What questions or concerns can be expected from patients just starting the Atkins Diet?

As with any lifestyle change, beginning the Atkins Diet may feel confusing, uncomfortable, or even challenging for patients. Proactive prevention and timely management of potential negative effects of starting a new diet is key. Common patient concerns, include:

  • Electrolyte Imbalance: Ketosis has a diuretic effect and electrolyte disturbances may occur (this also accounts for the flu-like symptoms described below). Both sodium and potassium can be an issue, and while sodium can be supplemented with broth, potassium is more difficult to come by. Consider recommending more low-carbohydrate, potassium-rich foods (e.g., avocados and dark leafy greens) or prescribing a dietary supplement.
  • Flu-like Symptoms: Transient symptoms like headache, fatigue, lightheadedness, or diarrhea (aka, “keto flu”) are not uncommon in the initial days of adaptation and typically resolves in 7-10 days. If hypertension or heart failure is not present in your patient, consider adding fluid and a modem of sodium to their daily diet to prevent or minimize these experiences. As with viral flu, patients should rest and avoid heavy exertion if these symptoms occur.
  • Halitosis: Though a bit embarrassing, “keto breath” is an encouraging sign that fat loss has begun. Encourage patients to drink more water, maintain good oral hygiene, and use sugar-free breath fresheners like sugarless mints, chewing gum, or parsley. In some cases, macronutrient modification (i.e., decreasing protein and increasing fat) may be helpful. This usually resolves itself after the adaptation phase.
  • Constipation: As intake of fruits, whole grains, and starchy fibrous vegetables is curtailed, constipation may result.

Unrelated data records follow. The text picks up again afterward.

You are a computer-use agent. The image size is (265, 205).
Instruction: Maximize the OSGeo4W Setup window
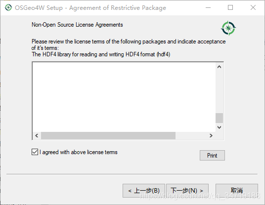(x=230, y=7)
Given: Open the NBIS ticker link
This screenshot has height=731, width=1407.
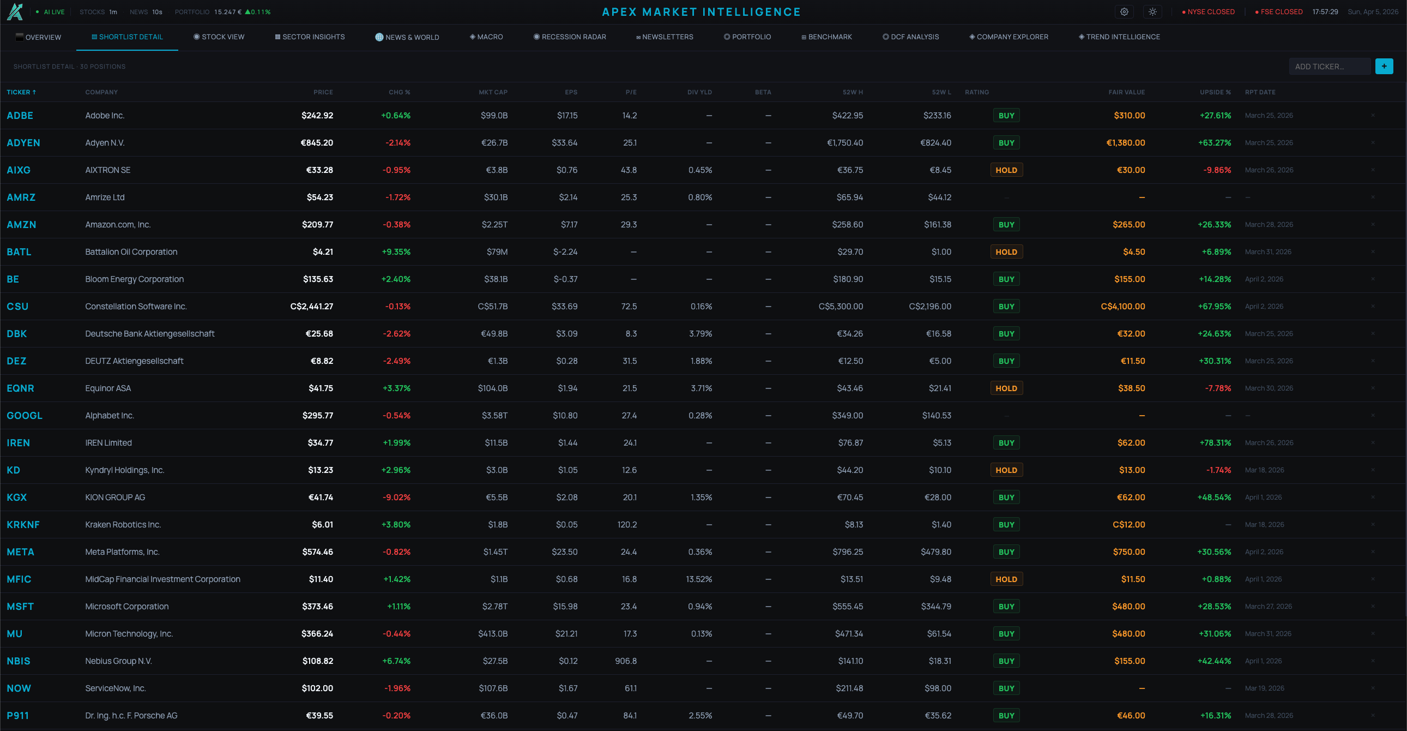Looking at the screenshot, I should (19, 661).
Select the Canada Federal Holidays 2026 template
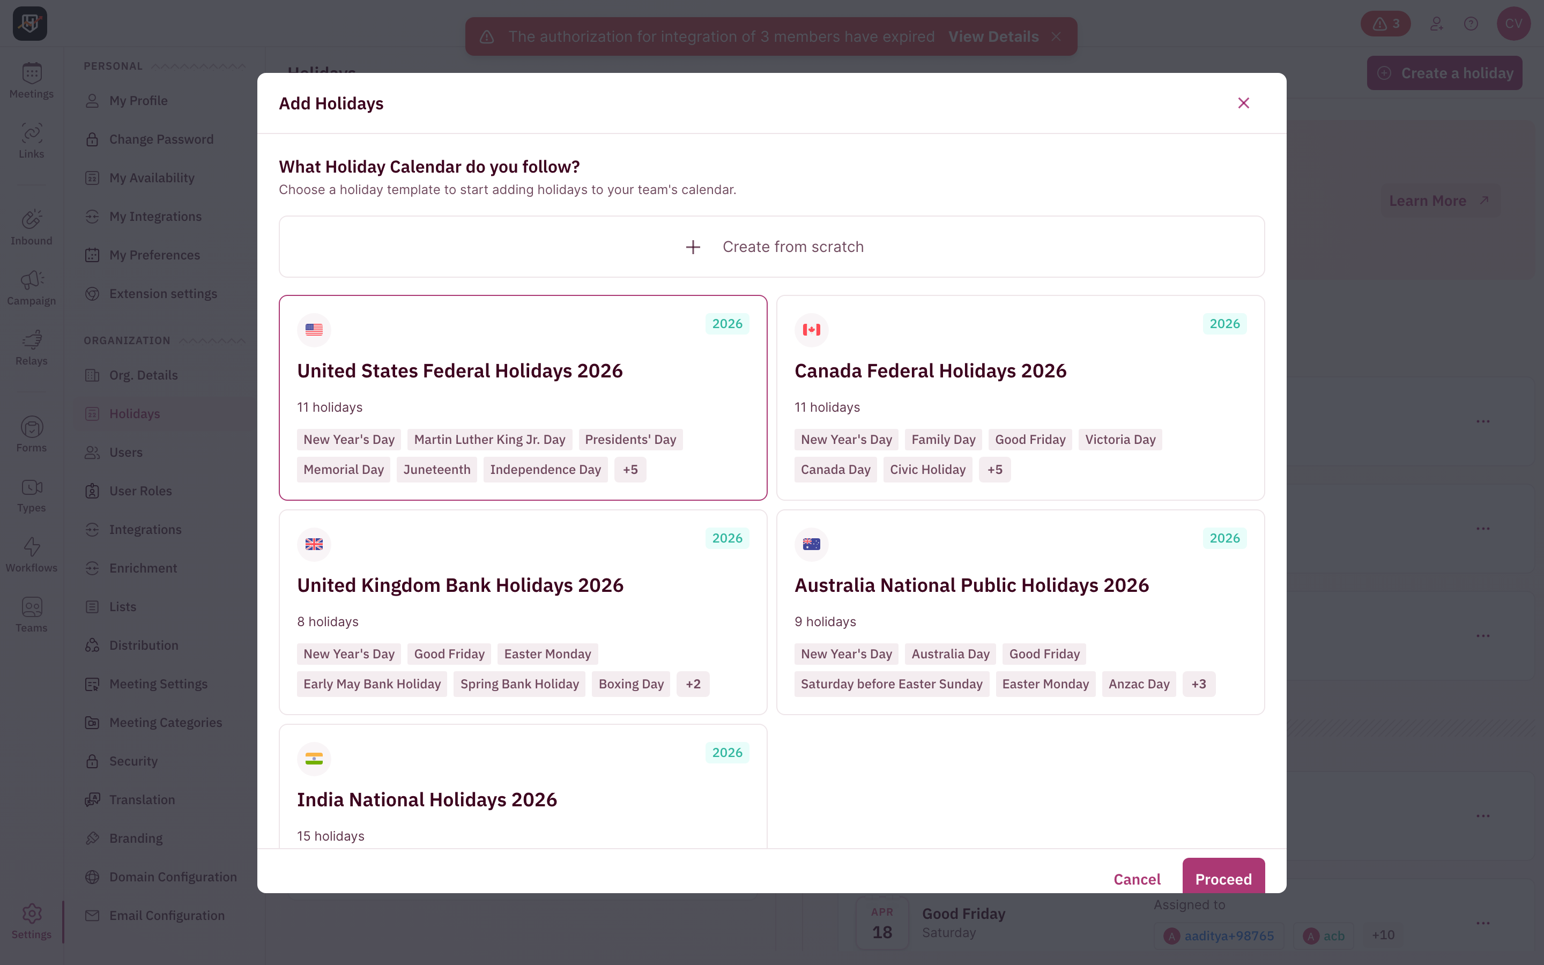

Emphasizing non-starchy vegetables high in insoluble fiber (e.g., Brussels sprouts, broccoli, carrots etc.), adequate water intake, and regular weight-bearing exercise can help patients avoid this uncomfortable side effect. If constipation does occur, stool softeners should be the first line of defense, followed by osmotic laxatives. Stimulant laxatives should not be used regularly due to potential risk of bowel hypotonia and dependency.
  • Hypoglycemia: It is important for patients to know that lowering carbohydrate intake is not expected to trigger a hypoglycemic episode when concomitant insulin secretagogues have been discontinued. Equally important, patients should understand that responding appropriately to signs of hypoglycemia, should they occur, is more critical for their immediate well-being than that day’s adherence to their low-carbohydrate eating plan.